──────── Supplied data

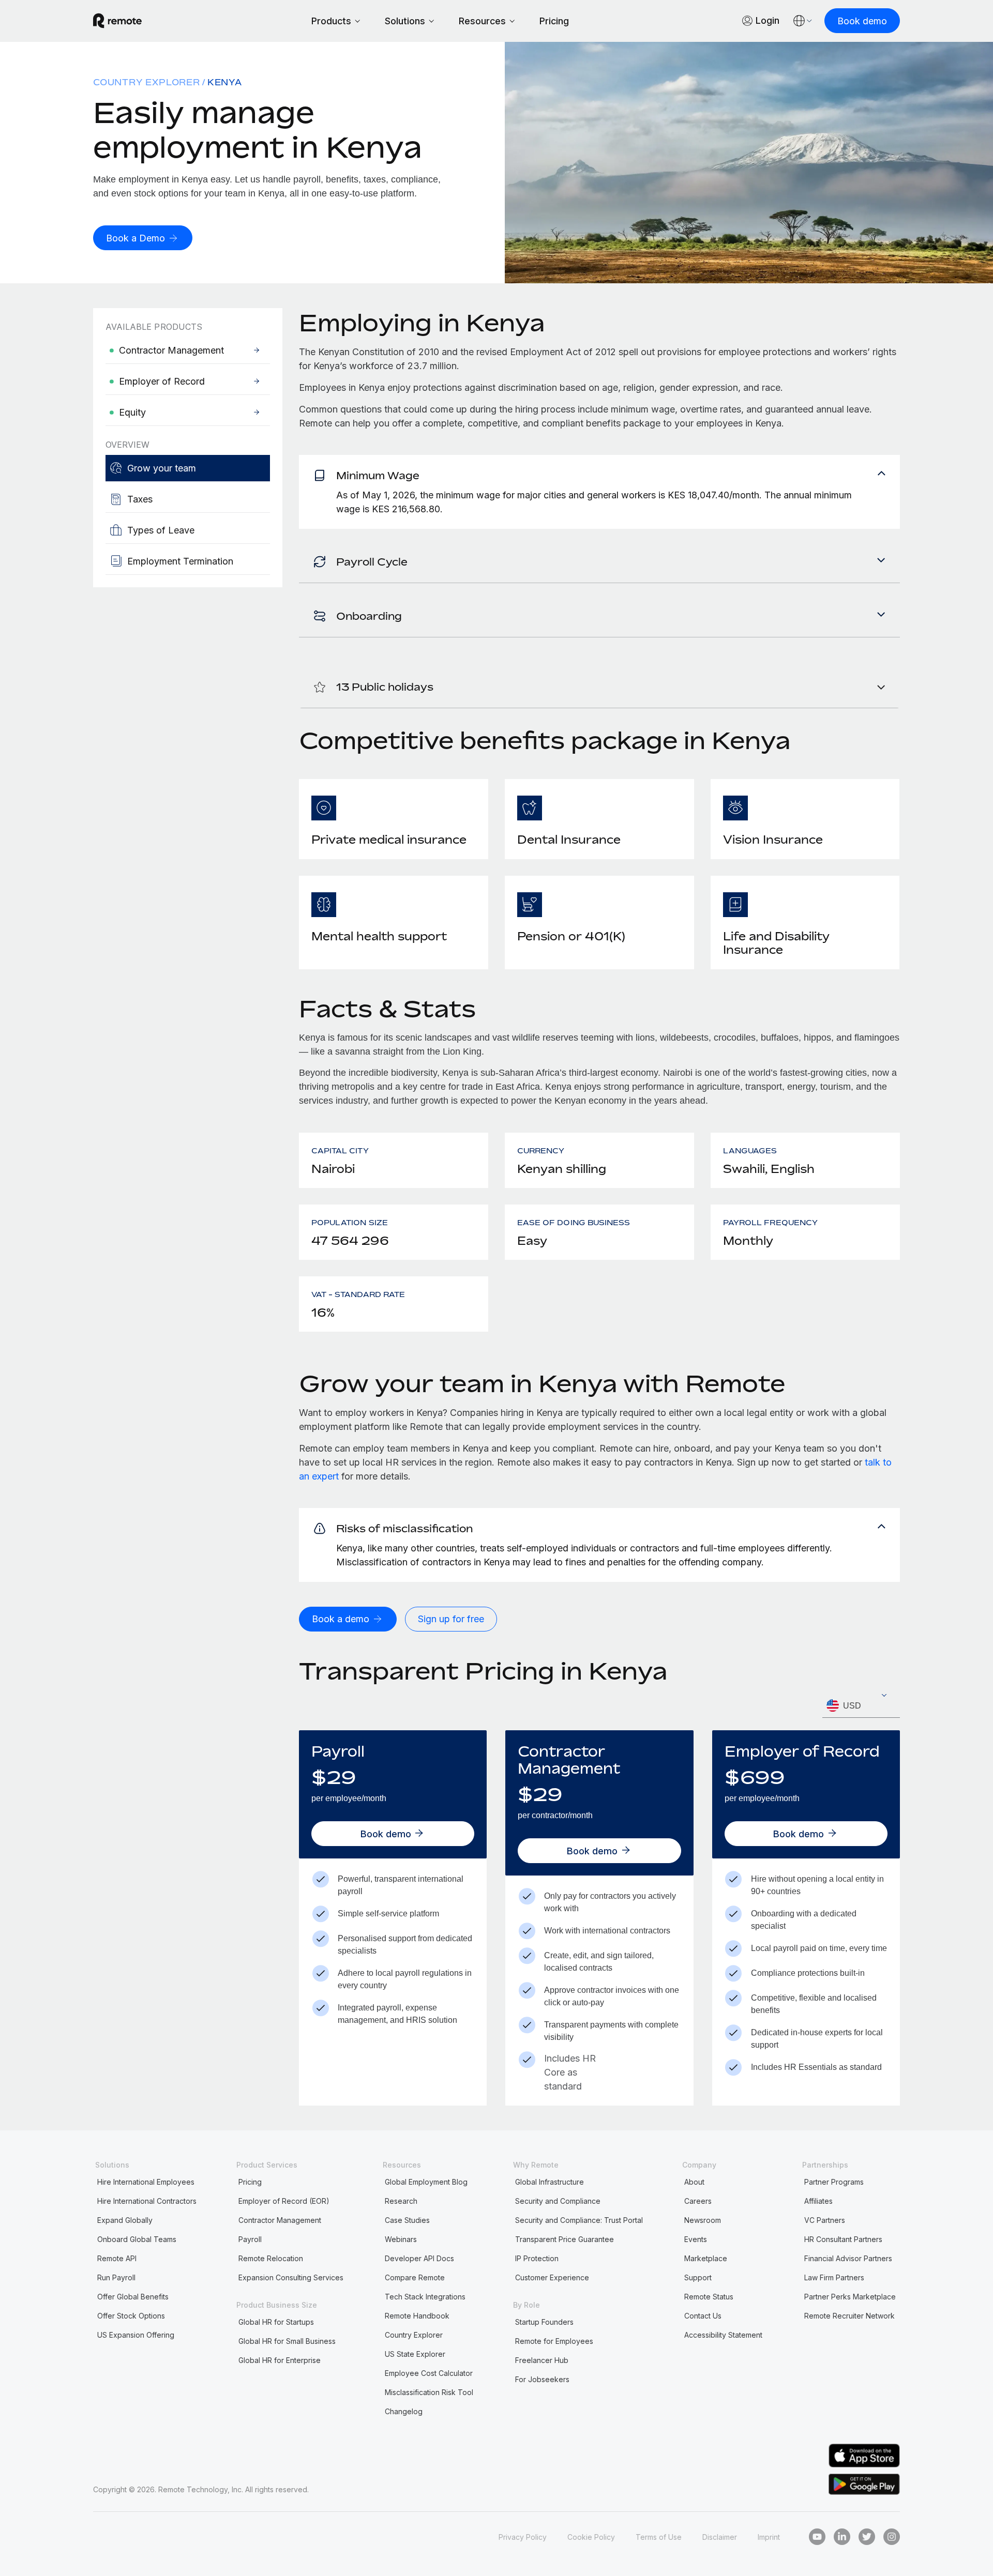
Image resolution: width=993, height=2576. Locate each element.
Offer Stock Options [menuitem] (131, 2315)
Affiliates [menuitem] (818, 2201)
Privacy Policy (523, 2537)
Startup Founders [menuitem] (544, 2322)
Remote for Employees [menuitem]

────────────────

[What the task asks] This task asks for the data above repeated exactly, without a single picture.

[Response to this exercise]
Image resolution: width=993, height=2576. Locate each element.
Offer Stock Options [menuitem] (131, 2315)
Affiliates [menuitem] (818, 2201)
Privacy Policy (523, 2537)
Startup Founders [menuitem] (544, 2322)
Remote for Employees [menuitem]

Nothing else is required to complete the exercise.